Single sensors – are most commonly force/torque sensors, dynamic sensors and thermal sensors.

 Force/torque sensors

are often used in combination with tactile arrays to provide information for force control. A single force/torque sensor can sense loads anywhere on the distal link of a manipulator and, not being subject to the same packaging constraints as a “skin” sensor, can generally provide more precise force measurements at higher bandwidth. If the geometry of the manipulator link is defined, and if single-point contact can be assumed (as in the case of a robot finger with a hemispherical tip contacting locally convex surfaces), then a force/torque sensor can provide information about the contact location by ratios of forces and moments in a technique called “intrinsic tactile sensing” [Salisbury, Bicchi].

Dynamic tactile sensors

The most common dynamic tactile sensors are small accelerometers at the fingertips or in the skin of a robotic finger. They function roughly like pacinian corpuscles in humans [cite] and have a correspondingly large receptive field so that one or two skin accelerometers suffices for an entire finger. These sensors are particularly effective for detecting the making and breaking of contact, the onset of slip and the vibrations associated with sliding over textured surfaces.
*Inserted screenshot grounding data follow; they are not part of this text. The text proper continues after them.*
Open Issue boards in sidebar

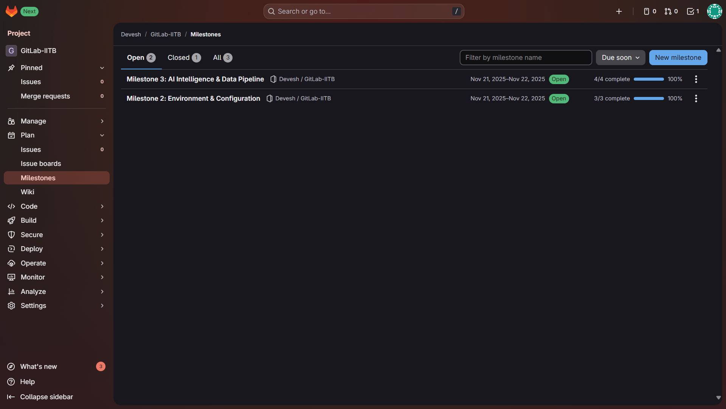[x=41, y=164]
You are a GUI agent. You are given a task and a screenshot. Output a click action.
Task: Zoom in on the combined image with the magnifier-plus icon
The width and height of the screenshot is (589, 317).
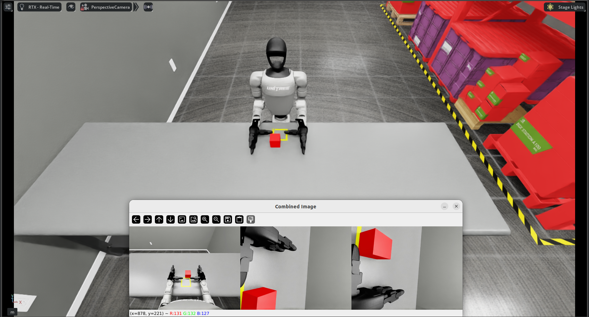click(x=205, y=219)
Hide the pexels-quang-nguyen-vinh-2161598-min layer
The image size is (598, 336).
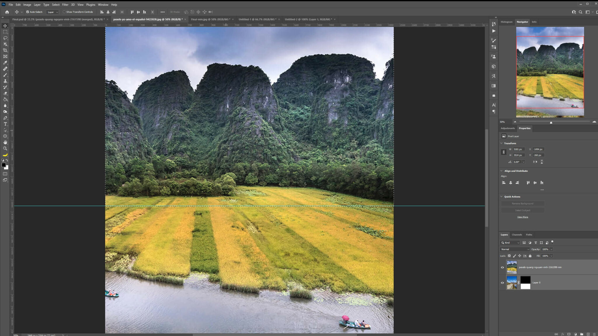503,267
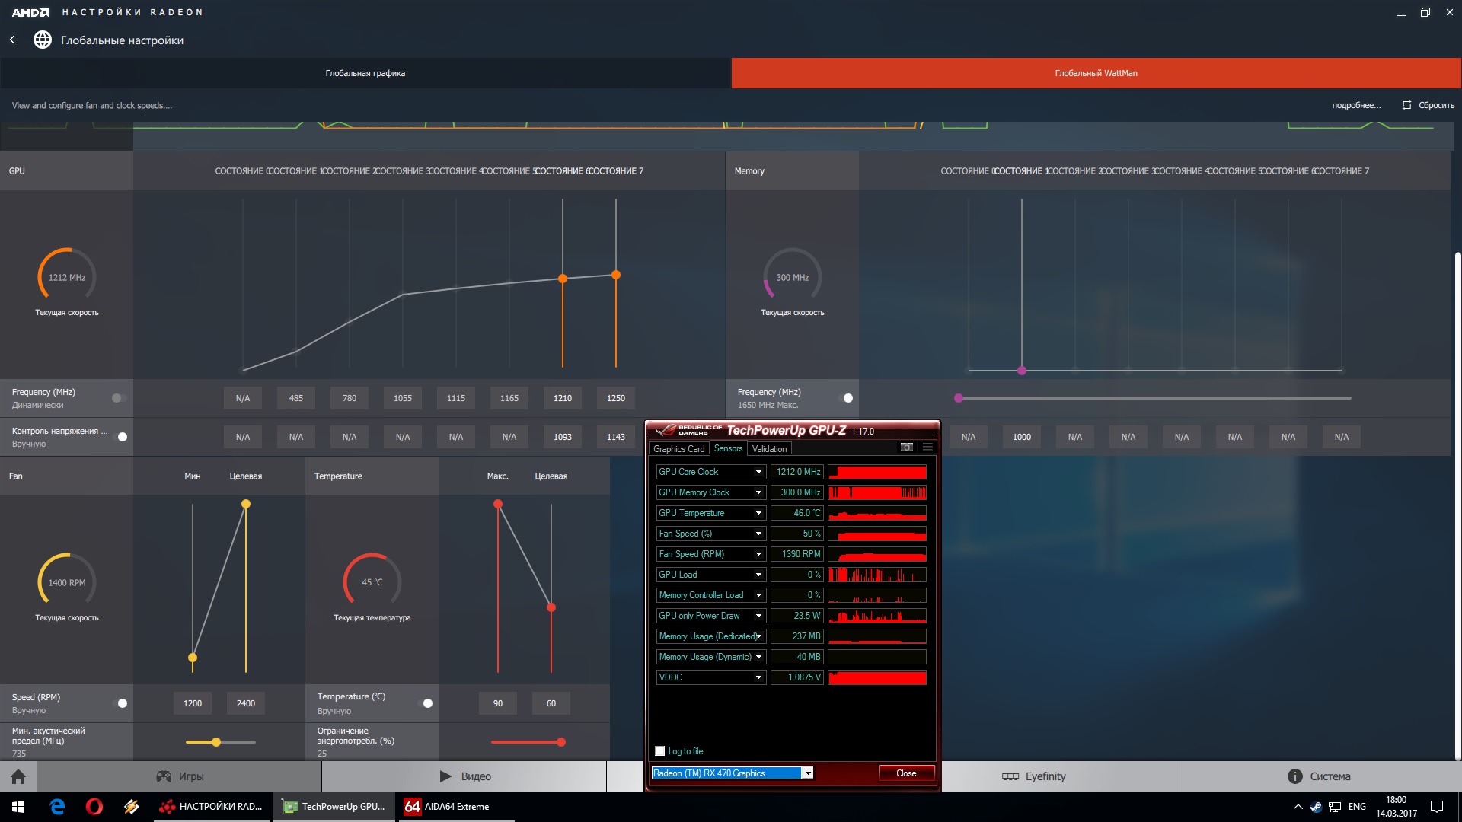Open the Radeon RX 470 Graphics device dropdown
This screenshot has height=822, width=1462.
(x=808, y=773)
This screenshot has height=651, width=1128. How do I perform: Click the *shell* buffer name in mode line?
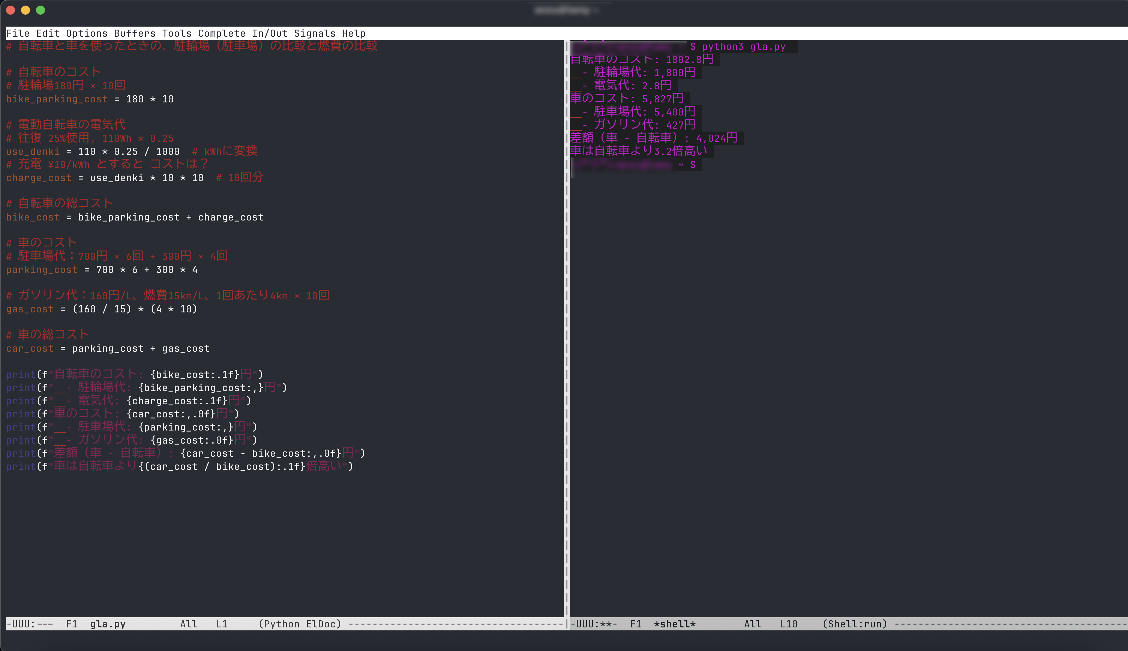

A second type of dynamic tactile sensor is the stress rate sensor [cite Howe, Son]. If a fingertip is sliding at a speed of a few centimeters/second over small asperities (bumps or pits) in a surface, the transient changes in stresses in the skin will be significant. A piezoelectric polymer such as PVDF [cite] that produces a charge in response to strain can be used to produce currents proportional to the rage of change of stress:

[could put a small diagram here of dynamic tactile sensors + stress rate circuit]

Thermal sensors

Thermal sensors are an important component of the human ability to identify the materials of which objects are made (think of how metal feels cool to the touch compared to wood) but little used in robotics. Human thermal sensing involves detecting thermal gradients in the skin, which correspond to both the temperature and the thermal conductivity of an object. Robotic  thermal sensors have involved peltier junctions in combination with thermocouples or thermistors [cite].
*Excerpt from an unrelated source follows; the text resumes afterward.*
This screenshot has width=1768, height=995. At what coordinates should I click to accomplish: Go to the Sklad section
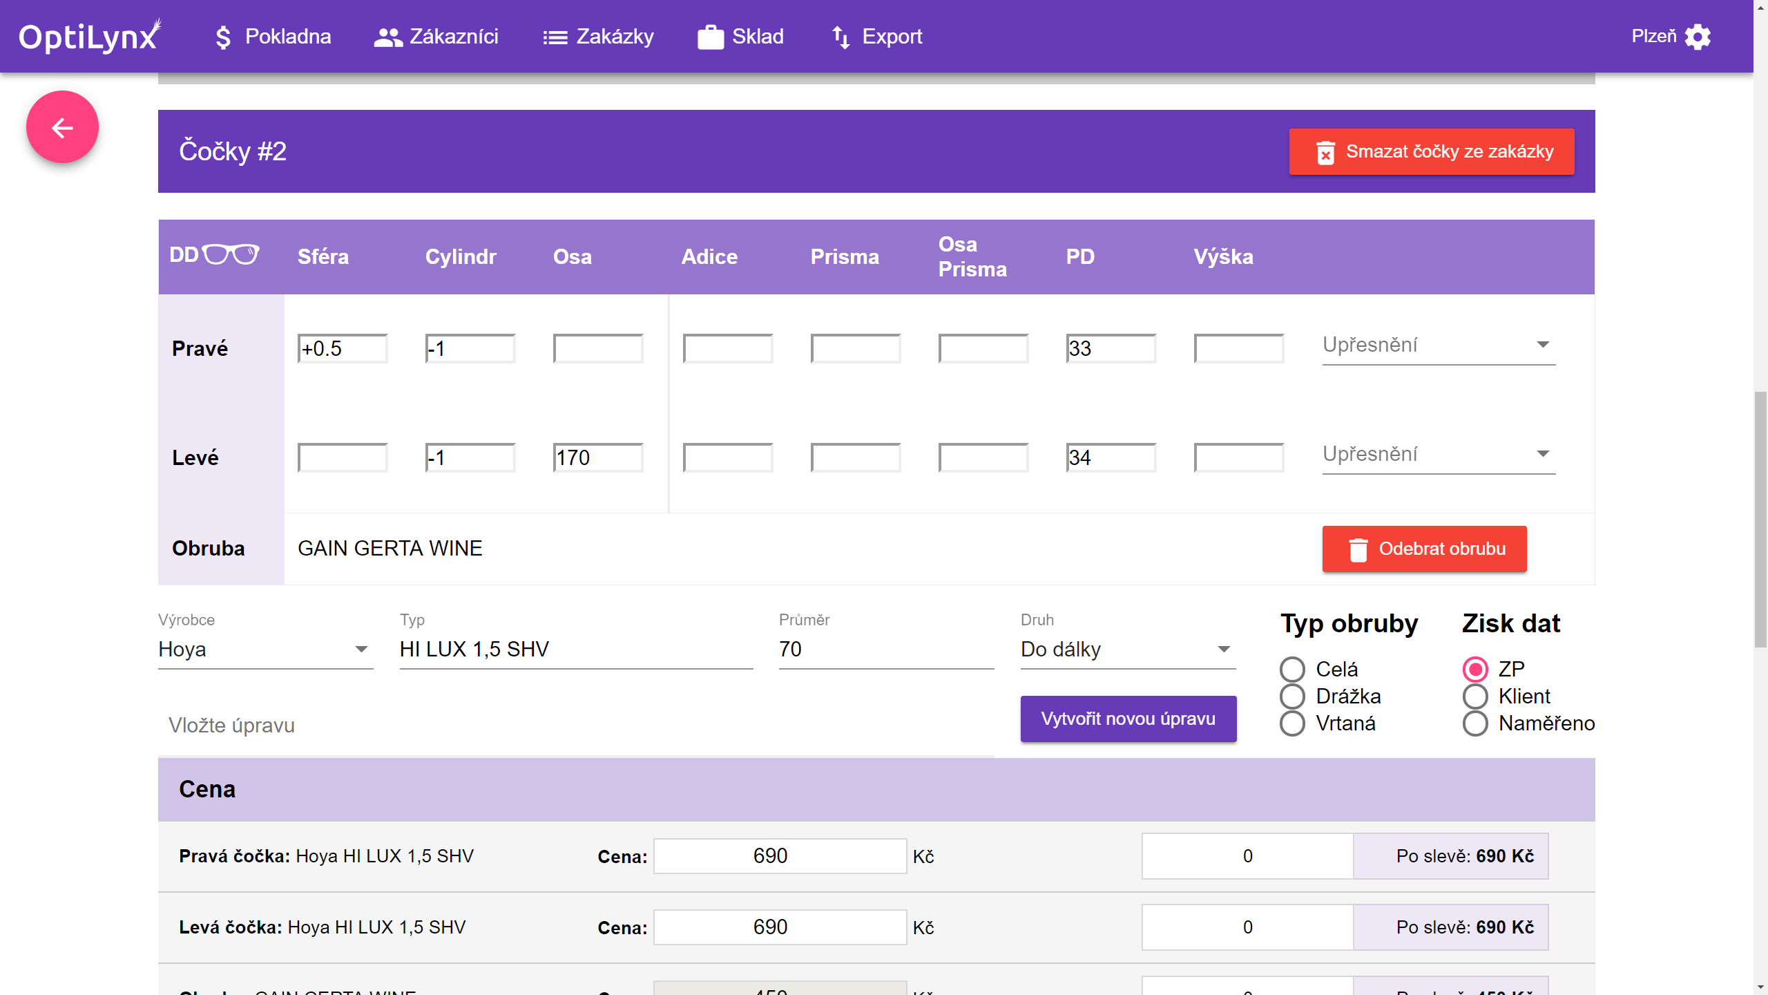tap(757, 37)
Difficulties have been encountered in obtaining sufficient resolution and time response when using them to distinguish among different materials [cite ]

See a bit more at

Sensor arrays

- there are various possible ways of organizing tactile sensor arrays. From a functional standpoint, the primary concerns include:

• What is being measured (e.g., surface pressure or shear tractions, deformations, local geometry)
• What is the transduction method (e.g., piezo resistive, capacitive, optical)
• What are the mounting provisions (e.g., rigid or compliant, flat or curved)
• What are the expected levels of sensor resolution, accuracy and dynamic range (e.g. point to point spacing, minimum detectable stimulus, hysteresis, frequency response).